The other leg, Mr. President! Put weight back on your left leg urgently because you need a national consensus now. France has of course escaped the worst, the importation of the Hungarian model of “democrature”, the weakening of its economy, the paralysis of the European Union that would have followed and the triumph that the election of Mrs. Le Pen would have offered to the Russian president.

France and the Union have come back from the brink, but in June the French could send three dominant groups to the National Assembly, between whom there would be no agreement: Jean-Luc Mélenchon’s “Insoumise” left, Mrs. Le Pen’s Rassemblement national and the centrists elected under the presidential label.

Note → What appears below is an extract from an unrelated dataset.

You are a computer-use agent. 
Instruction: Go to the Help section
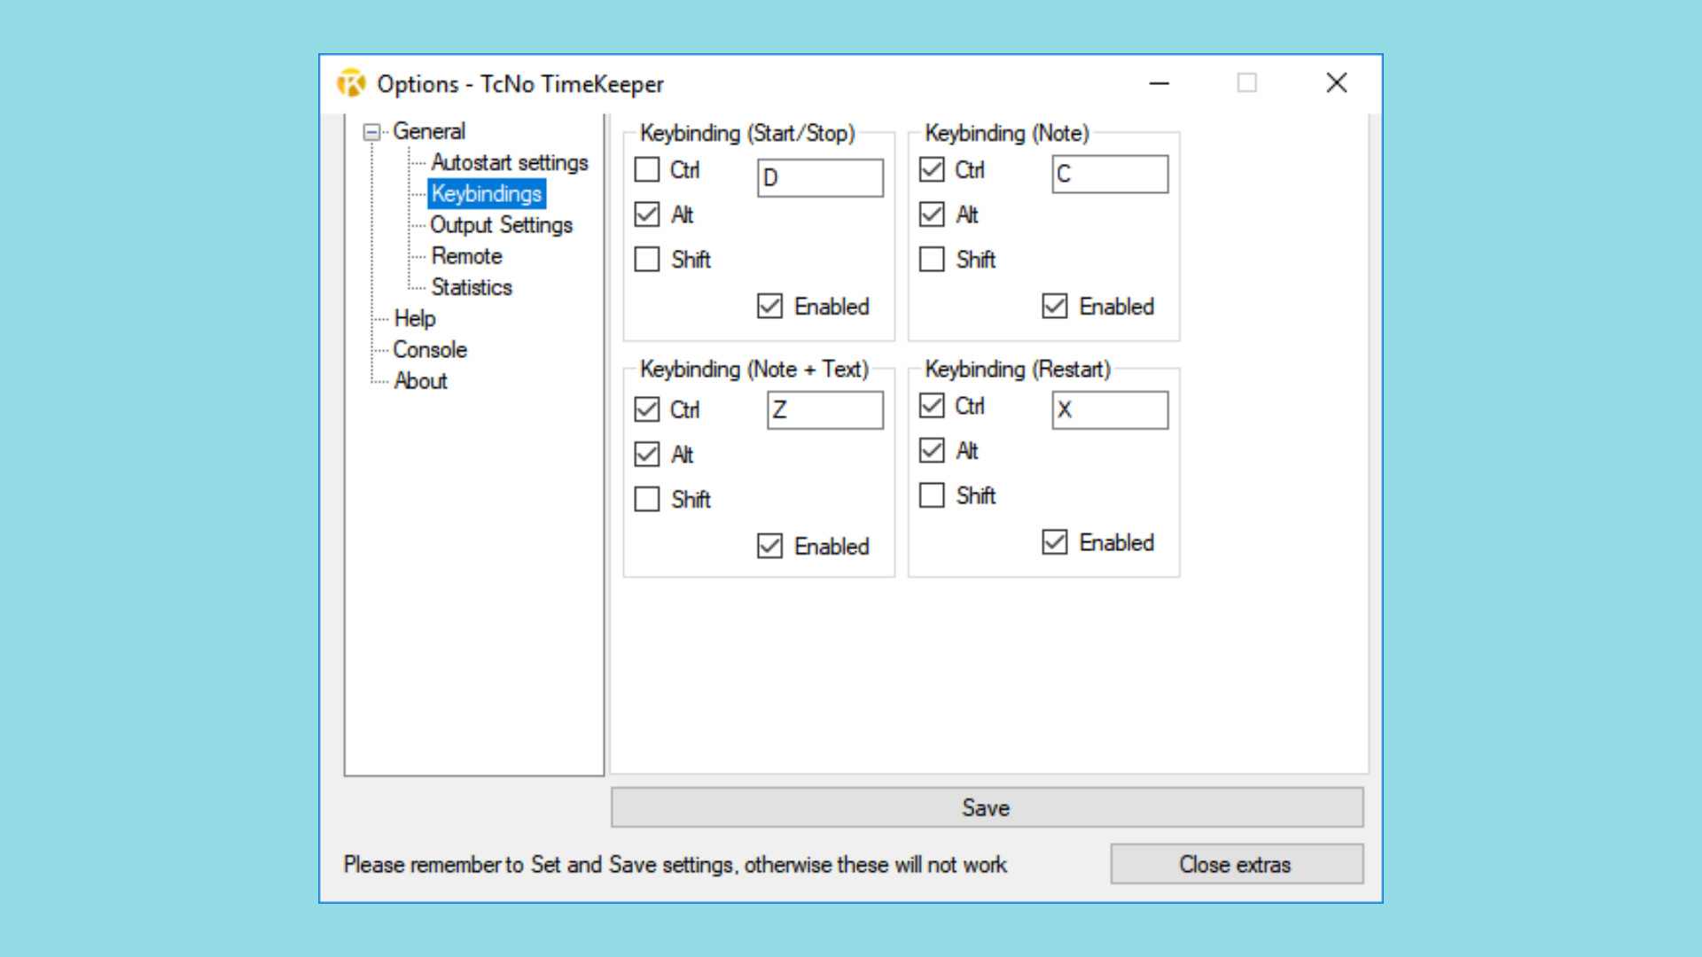[416, 318]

Without a parliamentary majority, Emmanuel Macron might soon have to dissolve the Assembly. He would then run the risk of being disavowed by the voters, and even if he managed to forge a coalition, he would be, already after the summer, in a weak position to face the “third social round” with the threat of the extent of popular discontent, inflation and the decline in purchasing power.

Like all his predecessors since Jacques Chirac, Emmanuel Macron may therefore find himself faced with the impossibility of making the slightest change, and in particular not the pension reform that he had already failed to pass during his first term. This is the second danger that awaits him and, while interest rates are rising again, he may not be able to reduce the budget deficits created by Covid-19.

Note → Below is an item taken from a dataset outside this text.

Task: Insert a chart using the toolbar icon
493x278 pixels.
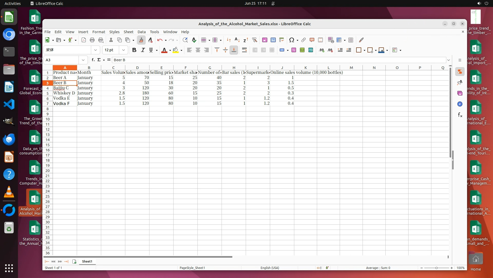Action: 273,40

French finances would be in a worrying state and this would not put him in a position – this is the third danger – to have enough influence at the European Council to make the Union evolve on time at a time when everything demands it.

In a word, all that the President of the Republic has done has been not to lose. If he wants to win now, if he wants to go down in history as the man thanks to whom France contributed to making the European Union a political power, if he wants to achieve what is his great ambition rather than prove impotent on the French scene, he needs to get the support of the left.

For him, this is the urgent need of the hour, and it means that he must propose a program for the legislative elections that the left and the Greens cannot but approve. He had begun to do so in the last two weeks, saying he was in favor of a redoubling of efforts in the fight against global warming and the opening, in July at the latest, of a social conference on the financing and expansion of social protection.

It would be a question of putting everything on the table, of making it clear that there can be no new solidarities in the face of dependency or autism without new revenues and that it will therefore be necessary to extend the duration of working time.

The question is to know how many years and at what pace. It will be up to the social partners and then to the national representatives to decide, but the certainty is that this cannot be done without the approval and support of the voters of the left and the Greens.

In other words, Emmanuel Macron must appoint a Prime Minister who can embody this shift to the left without alienating the center and the right wings. A trade unionist like Laurent Berger, the secretary-general of the CFDT, the French Democratic Confederation of Labour, could form a government of national unity and succeed in squaring this circle.

Great economists could also do it. There is no shortage of possible candidates, but whoever the future Prime Minister may be, they will have to lay the foundations of a Democratic Party capable of attracting, one day, part of Mr. Mélenchon’s electorate, most of the social democrats, the center and the social right in the Gaullist tradition.

We are not there yet. It is still too early, but it is from now on that we must proceed to it, because the major French parties are in ruins and the right wing and the far right will try to unite in a nationalist, illiberal and xenophobic pole to which we must oppose a social, democratic and European front. Never since De Gaulle has a president faced such historic challenges.